Tom Bernardin, CEO of Leo Burnett Worldwide, wanted to talk about creativity and his agency’s philosophy which remains widely unchanged despite the shift traditional advertising towards new media business models. While many agencies are scrambling to form digital or media arms in an attempt to retain clients who are increasingly interested in interactive advertising, Leo Burnett has successfully navigated through the ever-changing landscape by forming strategic partnerships with companies that are experts in strategic planning, product branding, marketing services, digital communications and content production.

It was appropriate that the presentation was held in the heart of Times Square at the Toys R’ Us SkyBox. From the outset of the meeting, Bernardin said how he wanted the conversation with the consultants to be honest and so it would cover challenges the agency sees as well as successes. While noting Leo Burnett’s strong global growth rate, he came back to the creative theme: “the most important growth is that of our creative reputation”. Still regarded among the largest and most successful creative agencies in the world, Leo Burnett displayed a number of executions which highlighted their desire to create “acts, not ads”, including the widely-publicized Earth Hour campaign for WWF. It was a stirring example of Leo Burnett’s continued belief that creativity can change human behavior.

In terms of fundamental operations, Leo Burnett has also placed on emphasis on internal alignment within the network, according to Bernardin. “We are creating an environment of collaboration with client’s partners; we don’t have to collaborate with just our own,” he says. By bringing in key leaders from all regions to run the company as an aligned group, Leo Burnett is able to achieve the level of collaboration and creativity they seek to deliver for their clients.

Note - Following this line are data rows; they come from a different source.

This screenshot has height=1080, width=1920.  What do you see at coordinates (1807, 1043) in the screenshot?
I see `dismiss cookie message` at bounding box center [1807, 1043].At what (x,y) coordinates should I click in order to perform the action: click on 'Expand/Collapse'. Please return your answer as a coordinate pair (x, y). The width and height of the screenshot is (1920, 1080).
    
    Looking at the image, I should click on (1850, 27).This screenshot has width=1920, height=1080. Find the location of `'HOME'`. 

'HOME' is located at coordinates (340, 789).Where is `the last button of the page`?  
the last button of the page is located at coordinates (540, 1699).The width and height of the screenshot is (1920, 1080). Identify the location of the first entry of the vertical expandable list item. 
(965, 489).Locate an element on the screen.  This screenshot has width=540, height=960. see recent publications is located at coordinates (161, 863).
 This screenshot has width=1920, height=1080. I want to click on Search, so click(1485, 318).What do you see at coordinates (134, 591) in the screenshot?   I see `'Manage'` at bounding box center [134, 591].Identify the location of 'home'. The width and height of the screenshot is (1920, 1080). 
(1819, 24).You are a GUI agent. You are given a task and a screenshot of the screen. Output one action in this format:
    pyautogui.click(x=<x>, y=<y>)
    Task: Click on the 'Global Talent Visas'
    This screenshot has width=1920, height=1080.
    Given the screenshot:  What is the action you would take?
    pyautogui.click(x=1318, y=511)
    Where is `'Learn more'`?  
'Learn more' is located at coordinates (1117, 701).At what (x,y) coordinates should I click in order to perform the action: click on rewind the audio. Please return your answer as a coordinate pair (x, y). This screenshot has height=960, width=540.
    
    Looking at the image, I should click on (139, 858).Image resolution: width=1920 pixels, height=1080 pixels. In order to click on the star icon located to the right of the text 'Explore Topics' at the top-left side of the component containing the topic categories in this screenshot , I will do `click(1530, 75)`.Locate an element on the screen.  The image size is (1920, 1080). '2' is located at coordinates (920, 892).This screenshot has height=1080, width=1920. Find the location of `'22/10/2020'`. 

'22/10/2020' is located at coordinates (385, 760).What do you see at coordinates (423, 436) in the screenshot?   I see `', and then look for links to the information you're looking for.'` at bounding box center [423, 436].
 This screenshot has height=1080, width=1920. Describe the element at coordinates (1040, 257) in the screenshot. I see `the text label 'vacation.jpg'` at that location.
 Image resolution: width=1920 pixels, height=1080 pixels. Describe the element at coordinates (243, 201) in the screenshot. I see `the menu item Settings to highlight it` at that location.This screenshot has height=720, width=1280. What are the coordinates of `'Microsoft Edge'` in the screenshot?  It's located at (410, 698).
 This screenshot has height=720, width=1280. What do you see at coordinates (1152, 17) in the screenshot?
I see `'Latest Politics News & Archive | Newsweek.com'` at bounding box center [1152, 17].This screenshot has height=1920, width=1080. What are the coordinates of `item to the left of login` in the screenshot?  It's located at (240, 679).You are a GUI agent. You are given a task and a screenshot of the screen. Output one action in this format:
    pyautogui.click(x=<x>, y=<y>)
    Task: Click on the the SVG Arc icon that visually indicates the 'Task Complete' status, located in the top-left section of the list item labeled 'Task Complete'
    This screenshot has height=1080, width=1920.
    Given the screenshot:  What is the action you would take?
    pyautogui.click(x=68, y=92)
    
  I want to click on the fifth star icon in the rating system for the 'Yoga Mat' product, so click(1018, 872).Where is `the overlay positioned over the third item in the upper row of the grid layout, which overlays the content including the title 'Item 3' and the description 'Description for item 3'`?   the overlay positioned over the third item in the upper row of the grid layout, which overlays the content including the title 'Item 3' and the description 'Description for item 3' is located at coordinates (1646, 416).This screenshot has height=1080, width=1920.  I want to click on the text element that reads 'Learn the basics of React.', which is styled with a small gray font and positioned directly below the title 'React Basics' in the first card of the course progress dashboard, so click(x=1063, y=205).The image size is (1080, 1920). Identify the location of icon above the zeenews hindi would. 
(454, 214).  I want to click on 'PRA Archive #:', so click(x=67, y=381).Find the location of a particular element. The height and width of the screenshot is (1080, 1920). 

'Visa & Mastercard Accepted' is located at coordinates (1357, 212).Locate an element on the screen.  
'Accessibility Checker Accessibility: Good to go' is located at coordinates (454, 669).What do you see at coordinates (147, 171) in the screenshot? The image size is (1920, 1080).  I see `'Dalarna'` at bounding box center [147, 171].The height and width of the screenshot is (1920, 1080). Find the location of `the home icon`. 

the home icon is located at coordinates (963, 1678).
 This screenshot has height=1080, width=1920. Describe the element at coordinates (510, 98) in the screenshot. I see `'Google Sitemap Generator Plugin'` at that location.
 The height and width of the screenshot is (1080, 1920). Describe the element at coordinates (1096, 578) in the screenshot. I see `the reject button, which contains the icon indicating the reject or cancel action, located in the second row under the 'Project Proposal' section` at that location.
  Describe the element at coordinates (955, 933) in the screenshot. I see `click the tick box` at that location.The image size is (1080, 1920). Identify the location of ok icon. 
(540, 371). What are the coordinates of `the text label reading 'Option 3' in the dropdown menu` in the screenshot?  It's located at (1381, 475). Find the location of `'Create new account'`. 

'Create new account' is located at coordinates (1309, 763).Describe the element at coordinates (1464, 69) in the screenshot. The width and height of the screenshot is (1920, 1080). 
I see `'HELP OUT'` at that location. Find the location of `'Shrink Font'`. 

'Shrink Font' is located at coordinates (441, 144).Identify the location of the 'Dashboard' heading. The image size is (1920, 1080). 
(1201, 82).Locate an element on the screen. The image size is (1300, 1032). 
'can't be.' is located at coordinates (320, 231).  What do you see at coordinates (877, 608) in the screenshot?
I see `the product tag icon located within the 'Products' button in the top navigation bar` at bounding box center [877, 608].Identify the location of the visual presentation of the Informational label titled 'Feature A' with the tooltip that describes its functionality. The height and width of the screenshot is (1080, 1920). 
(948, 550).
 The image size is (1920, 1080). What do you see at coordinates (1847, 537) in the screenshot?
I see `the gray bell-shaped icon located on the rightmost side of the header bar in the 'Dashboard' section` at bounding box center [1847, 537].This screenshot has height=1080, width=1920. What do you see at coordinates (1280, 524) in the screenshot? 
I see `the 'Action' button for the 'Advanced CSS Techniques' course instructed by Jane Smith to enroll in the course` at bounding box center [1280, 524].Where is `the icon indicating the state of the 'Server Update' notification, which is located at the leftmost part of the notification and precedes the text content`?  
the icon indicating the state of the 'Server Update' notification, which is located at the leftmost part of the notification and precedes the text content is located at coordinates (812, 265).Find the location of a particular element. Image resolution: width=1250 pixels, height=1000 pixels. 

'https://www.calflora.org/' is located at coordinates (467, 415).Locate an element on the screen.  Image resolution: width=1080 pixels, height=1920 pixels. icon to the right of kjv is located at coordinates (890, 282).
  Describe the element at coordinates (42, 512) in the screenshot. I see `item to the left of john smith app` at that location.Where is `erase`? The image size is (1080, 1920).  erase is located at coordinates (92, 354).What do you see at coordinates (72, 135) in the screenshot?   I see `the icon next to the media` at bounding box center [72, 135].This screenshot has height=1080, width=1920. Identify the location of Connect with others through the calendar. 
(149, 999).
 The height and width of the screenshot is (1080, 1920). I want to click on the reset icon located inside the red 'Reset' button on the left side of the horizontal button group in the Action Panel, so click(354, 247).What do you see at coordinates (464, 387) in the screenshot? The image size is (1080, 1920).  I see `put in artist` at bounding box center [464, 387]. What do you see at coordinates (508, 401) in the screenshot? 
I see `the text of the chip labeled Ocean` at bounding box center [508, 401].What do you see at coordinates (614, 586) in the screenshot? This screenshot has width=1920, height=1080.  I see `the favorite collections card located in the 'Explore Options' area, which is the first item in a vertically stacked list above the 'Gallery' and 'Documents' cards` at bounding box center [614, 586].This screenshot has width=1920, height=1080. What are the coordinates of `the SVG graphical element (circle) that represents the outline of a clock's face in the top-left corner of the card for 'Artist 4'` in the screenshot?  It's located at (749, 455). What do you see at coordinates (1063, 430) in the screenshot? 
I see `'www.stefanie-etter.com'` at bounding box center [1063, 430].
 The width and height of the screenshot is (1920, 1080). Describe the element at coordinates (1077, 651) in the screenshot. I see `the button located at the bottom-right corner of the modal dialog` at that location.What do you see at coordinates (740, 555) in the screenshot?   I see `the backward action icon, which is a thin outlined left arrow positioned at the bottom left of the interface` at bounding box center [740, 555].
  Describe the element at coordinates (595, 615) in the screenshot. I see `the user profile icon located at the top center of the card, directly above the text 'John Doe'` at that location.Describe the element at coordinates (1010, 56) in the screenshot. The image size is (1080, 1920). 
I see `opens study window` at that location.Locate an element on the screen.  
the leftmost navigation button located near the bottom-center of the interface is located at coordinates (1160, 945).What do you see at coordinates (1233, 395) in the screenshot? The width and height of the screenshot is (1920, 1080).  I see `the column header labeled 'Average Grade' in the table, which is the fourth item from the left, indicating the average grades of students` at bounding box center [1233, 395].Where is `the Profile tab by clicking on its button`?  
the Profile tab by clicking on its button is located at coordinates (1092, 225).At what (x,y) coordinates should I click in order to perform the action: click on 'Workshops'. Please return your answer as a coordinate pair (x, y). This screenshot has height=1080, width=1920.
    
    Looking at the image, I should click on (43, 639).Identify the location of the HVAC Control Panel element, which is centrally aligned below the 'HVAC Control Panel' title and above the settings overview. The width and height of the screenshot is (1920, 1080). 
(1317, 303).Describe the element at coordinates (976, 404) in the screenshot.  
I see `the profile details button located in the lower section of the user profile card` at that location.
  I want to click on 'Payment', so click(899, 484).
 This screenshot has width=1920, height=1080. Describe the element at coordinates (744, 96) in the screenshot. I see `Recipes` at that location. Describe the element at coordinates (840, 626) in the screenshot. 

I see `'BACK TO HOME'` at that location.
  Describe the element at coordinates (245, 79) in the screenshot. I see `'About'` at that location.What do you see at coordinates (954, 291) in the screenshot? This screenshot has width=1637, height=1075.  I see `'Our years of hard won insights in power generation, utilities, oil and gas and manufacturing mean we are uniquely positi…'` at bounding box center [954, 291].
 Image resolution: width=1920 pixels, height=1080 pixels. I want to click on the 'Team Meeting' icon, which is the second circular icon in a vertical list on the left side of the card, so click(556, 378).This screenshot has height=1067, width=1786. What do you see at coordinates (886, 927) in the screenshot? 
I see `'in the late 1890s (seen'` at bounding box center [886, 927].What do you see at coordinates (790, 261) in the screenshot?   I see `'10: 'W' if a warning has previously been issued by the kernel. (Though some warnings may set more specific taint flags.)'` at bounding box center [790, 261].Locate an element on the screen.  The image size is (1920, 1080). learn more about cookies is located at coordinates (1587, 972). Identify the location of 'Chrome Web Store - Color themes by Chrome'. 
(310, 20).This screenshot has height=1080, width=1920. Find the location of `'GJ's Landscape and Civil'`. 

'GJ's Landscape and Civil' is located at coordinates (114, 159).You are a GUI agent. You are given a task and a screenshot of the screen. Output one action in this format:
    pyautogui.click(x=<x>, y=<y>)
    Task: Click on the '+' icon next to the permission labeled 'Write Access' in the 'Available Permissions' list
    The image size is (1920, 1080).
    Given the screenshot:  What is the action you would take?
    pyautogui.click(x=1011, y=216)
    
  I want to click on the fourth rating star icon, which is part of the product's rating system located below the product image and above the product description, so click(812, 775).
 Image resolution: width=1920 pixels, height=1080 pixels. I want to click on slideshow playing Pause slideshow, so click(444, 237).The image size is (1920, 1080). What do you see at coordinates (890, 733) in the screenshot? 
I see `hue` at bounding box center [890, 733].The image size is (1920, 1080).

Sapient- Gaston Legorburu: understanding consumer behaviour across multiple channels

Gaston Legorburu, SVP, Sapient welcomed the consultants to the impressive New Museum for a meeting and dinner. Sapient’s three pillars, according to Legorburu are “great design, strong usability, and solid technology”. Acknowledging that Sapient is a large digital shop, they remain committed to innovative work for each client -- and the breadth and diversity of Sapient’s work and digital know-how was highlighted. A number of video case studies were presented to demonstrate Sapient’s client roster and work.

From HondaJet’s “Jet as Art” to an immersive Facebook application, it became pretty clear how far in front Sapient is with their brand integration work. The meeting was also important for introducing Sapient’s people to the consultants. Legorburu provided a first-hand look at how the retail experience is changing with new technologies by showing the innovative Coca-Cola machine “We 8” that made it’s debut at the Olympic games in Beijing. The machine allows cell phone users to interact with custom digital bottles on a large screen, then purchase a uniquely labeled bottle of Coke.

Legorburu also discussed the shop’s consultancy history has helped to assist in the retooling of brands. With a strong knowledge of ethnographic research Sapient was able to help the Times of London publication transform its’ “Times Online” business. The result was a cross-generation news platform that will ensure a continuation of the paper’s “legacy of relevance”.